Exercise directions
Among the entries that follow, find every line with the word "page" and list it.

+++

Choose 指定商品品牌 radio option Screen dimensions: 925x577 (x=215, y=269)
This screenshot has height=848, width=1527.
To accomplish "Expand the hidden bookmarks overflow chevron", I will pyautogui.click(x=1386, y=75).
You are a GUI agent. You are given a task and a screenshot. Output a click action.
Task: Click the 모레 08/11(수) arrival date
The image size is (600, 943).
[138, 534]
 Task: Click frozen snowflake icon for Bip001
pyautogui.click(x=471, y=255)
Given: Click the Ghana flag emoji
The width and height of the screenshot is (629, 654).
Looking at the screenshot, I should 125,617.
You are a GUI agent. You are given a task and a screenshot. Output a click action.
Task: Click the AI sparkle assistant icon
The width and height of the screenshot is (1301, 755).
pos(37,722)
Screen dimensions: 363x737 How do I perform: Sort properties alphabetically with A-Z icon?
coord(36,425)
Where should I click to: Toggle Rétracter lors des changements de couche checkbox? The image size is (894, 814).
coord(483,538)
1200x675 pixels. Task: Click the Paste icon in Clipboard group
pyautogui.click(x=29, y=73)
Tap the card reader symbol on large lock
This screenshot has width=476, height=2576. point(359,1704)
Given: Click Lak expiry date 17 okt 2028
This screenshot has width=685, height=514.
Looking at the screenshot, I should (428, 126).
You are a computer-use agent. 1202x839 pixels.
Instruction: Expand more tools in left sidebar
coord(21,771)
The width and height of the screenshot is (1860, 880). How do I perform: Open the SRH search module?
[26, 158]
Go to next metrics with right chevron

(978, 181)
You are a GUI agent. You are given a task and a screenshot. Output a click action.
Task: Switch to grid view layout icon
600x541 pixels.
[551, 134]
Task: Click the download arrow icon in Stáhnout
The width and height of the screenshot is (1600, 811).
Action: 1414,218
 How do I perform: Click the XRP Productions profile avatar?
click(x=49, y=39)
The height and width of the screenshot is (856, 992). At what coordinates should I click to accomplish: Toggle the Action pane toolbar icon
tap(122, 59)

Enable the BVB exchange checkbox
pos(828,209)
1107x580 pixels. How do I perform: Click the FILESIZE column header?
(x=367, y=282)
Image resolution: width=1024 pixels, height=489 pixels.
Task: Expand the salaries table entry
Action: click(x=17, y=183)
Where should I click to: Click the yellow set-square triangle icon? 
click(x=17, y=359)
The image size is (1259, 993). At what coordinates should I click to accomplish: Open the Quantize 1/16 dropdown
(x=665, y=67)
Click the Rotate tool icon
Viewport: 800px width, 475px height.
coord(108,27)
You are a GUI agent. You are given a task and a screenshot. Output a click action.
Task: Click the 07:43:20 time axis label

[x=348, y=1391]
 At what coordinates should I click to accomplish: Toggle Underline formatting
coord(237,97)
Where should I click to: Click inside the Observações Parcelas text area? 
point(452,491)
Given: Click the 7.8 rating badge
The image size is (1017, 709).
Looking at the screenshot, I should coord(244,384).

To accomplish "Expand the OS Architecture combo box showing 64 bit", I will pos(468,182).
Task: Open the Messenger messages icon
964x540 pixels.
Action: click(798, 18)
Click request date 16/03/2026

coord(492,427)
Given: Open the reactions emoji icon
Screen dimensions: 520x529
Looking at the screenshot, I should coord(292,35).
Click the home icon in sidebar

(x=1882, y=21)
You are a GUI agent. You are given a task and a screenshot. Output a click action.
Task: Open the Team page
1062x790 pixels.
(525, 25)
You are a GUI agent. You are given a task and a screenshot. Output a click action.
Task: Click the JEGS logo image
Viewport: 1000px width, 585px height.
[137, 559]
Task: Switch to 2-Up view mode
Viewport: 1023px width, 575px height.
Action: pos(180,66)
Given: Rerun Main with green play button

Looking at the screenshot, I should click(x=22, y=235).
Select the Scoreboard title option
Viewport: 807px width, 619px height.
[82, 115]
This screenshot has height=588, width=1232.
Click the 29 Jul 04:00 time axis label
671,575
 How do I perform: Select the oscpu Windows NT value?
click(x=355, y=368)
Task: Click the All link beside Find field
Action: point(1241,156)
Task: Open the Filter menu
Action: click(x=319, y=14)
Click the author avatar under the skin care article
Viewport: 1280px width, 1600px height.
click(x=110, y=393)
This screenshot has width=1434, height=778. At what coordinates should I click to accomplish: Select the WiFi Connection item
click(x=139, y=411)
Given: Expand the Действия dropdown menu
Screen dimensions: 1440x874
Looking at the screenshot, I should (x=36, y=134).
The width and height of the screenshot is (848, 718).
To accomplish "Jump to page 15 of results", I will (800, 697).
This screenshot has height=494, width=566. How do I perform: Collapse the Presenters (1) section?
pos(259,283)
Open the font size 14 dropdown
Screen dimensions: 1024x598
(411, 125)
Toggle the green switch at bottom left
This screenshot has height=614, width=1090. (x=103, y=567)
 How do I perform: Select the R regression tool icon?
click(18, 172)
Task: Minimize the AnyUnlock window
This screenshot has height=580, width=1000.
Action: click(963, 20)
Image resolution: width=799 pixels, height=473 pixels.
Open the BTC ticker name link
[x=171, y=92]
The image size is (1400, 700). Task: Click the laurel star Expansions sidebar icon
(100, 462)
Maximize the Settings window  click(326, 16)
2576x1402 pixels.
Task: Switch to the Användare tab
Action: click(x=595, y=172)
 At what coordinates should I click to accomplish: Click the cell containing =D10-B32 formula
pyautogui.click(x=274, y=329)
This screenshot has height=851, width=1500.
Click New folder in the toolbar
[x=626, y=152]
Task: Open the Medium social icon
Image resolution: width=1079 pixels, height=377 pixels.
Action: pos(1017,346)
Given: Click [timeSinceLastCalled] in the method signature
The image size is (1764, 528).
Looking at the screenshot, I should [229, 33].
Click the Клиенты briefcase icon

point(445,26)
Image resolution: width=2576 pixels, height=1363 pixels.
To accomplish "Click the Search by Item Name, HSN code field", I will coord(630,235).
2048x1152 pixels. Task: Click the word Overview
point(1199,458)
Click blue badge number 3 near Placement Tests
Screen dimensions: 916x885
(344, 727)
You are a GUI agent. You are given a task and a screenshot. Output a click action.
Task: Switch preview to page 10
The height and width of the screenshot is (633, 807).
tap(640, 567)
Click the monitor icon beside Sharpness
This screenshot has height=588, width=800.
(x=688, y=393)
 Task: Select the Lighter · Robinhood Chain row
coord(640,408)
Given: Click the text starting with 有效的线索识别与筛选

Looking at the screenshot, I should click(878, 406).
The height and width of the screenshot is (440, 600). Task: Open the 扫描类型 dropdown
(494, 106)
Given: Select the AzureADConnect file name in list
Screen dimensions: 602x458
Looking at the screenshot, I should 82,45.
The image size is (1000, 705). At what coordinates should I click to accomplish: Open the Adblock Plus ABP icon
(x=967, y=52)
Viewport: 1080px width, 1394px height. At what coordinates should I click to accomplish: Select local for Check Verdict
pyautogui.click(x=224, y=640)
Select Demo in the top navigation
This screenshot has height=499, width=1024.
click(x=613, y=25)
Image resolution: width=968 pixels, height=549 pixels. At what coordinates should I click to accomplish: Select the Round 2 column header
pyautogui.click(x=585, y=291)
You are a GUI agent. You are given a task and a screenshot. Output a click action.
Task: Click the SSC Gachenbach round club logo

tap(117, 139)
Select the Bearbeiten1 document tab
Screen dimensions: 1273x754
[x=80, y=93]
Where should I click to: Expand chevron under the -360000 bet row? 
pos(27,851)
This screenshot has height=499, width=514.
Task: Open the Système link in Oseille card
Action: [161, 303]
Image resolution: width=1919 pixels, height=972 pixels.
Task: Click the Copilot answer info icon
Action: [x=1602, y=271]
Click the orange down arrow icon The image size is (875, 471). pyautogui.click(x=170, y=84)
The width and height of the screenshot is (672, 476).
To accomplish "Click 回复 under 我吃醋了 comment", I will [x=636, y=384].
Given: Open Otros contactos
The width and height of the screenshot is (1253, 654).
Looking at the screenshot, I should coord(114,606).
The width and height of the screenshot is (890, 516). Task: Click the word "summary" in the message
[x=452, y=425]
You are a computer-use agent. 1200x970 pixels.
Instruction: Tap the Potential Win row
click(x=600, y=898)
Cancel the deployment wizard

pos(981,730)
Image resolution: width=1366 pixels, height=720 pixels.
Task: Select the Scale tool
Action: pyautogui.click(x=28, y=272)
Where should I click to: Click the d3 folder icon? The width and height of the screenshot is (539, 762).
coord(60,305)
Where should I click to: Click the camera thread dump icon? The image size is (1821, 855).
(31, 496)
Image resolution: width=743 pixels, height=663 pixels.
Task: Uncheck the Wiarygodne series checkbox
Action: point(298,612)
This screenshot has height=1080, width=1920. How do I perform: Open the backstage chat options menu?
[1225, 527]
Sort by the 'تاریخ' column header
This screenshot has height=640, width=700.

+++

Solution to this exercise
Task: Open the Team page
To accomplish "Jump to page 15 of results", I will (800, 697).
Task: Switch preview to page 10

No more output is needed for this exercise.